Material shown —
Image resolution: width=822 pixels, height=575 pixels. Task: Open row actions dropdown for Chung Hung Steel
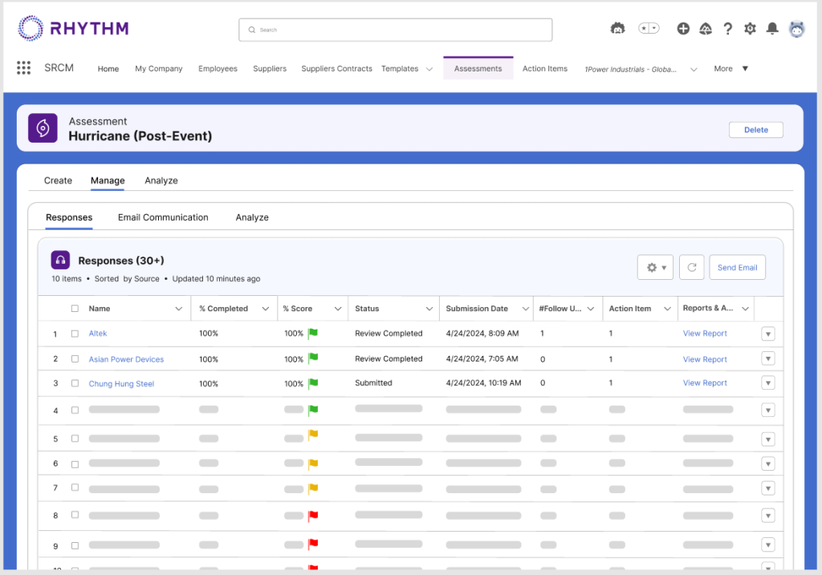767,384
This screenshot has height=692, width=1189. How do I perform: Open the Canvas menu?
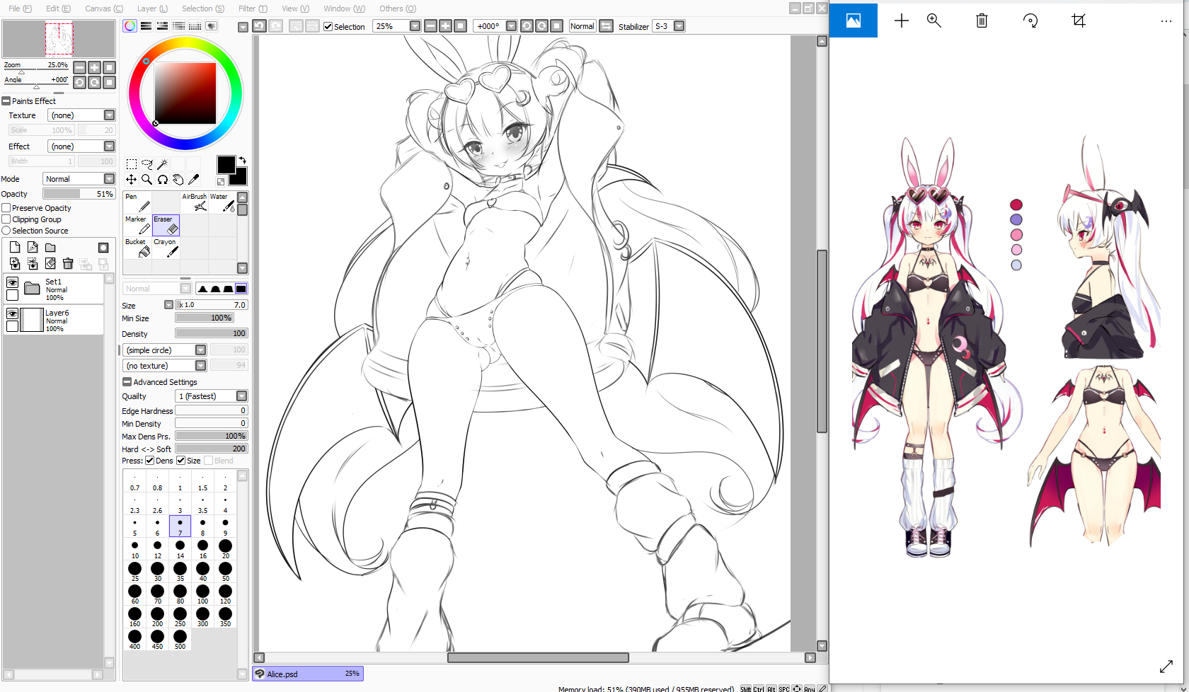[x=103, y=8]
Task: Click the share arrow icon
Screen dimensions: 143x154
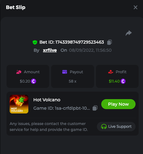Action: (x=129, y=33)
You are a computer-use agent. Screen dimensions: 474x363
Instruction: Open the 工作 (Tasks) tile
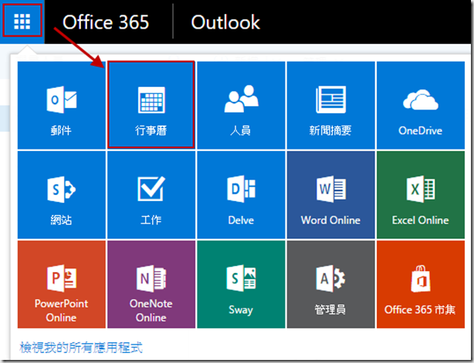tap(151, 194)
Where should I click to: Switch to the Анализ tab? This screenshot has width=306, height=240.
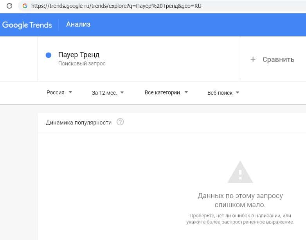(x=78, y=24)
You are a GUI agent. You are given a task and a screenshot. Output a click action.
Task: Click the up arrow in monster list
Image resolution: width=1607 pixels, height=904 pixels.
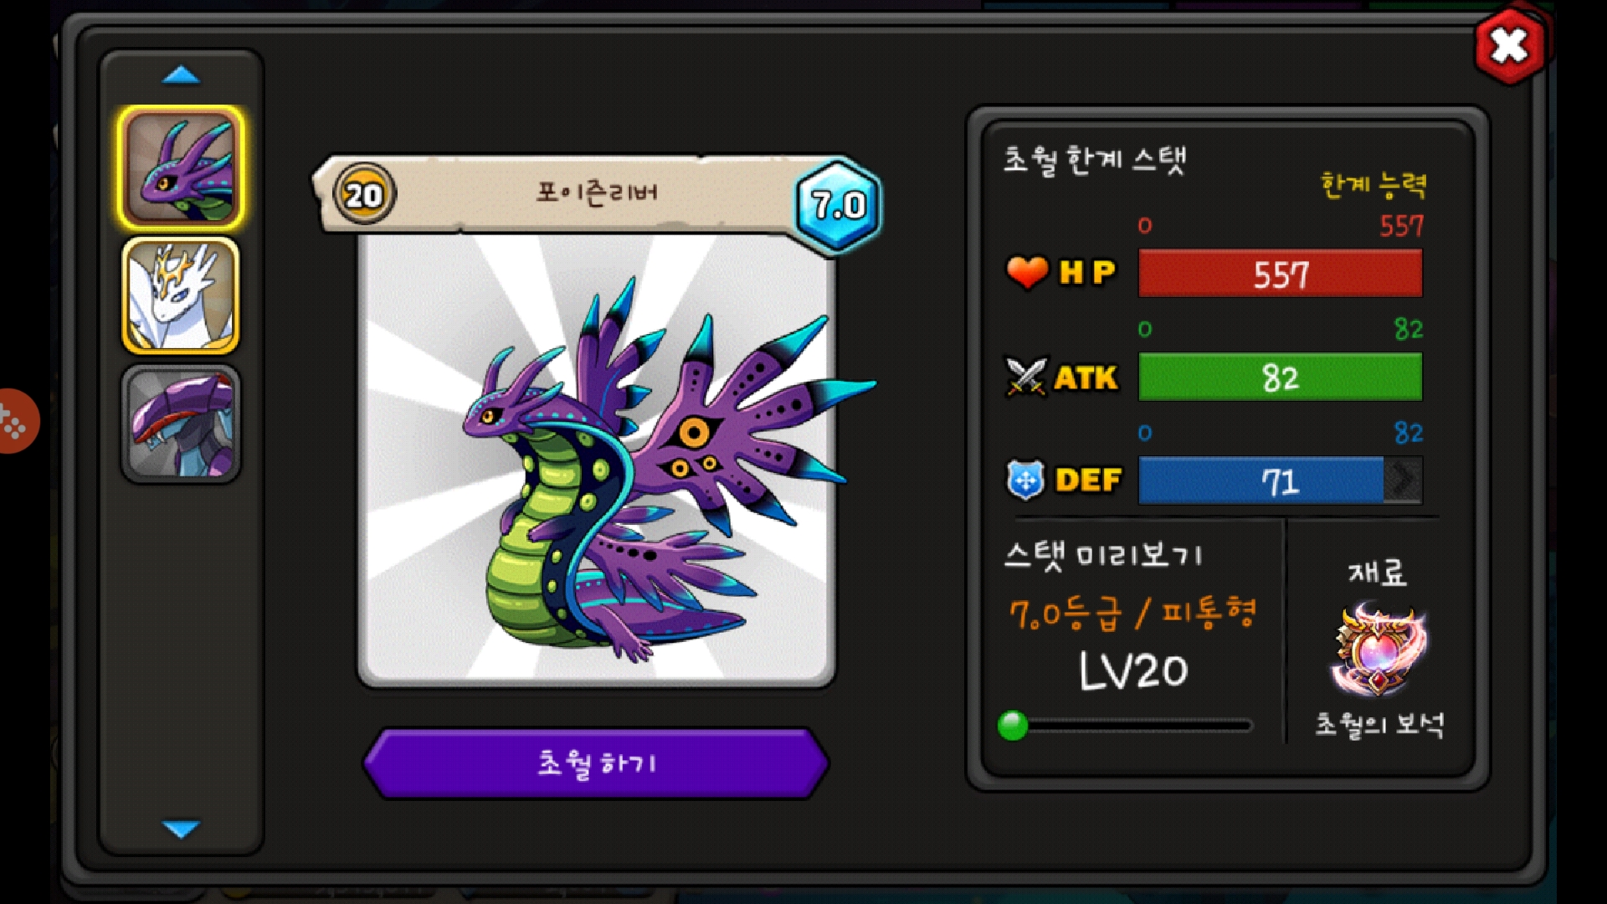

Instructions to follow — Give every text line of all the rows above as a Markdown table with the columns "No." and "Text," numbering each line in order. Leave out blank lines and the pictures.

Response to the exercise —
| No. | Text |
|---|---|
| 1 | Image resolution: width=822 pixels, height=575 pixels. Task: Open row actions dropdown for Chung Hung Steel |
| 2 | 767,384 |
| 3 | This screenshot has height=692, width=1189. How do I perform: Open the Canvas menu? |
| 4 | [x=103, y=8] |
| 5 | Task: Click the share arrow icon |
| 6 | Screen dimensions: 143x154 |
| 7 | Action: (x=129, y=33) |
| 8 | You are a computer-use agent. Screen dimensions: 474x363 |
| 9 | Instruction: Open the 工作 (Tasks) tile |
| 10 | tap(151, 194) |
| 11 | Where should I click to: Switch to the Анализ tab? This screenshot has width=306, height=240. |
| 12 | (x=78, y=24) |
| 13 | You are a GUI agent. You are given a task and a screenshot. Output a click action. |
| 14 | Task: Click the up arrow in monster list |
| 15 | Image resolution: width=1607 pixels, height=904 pixels. |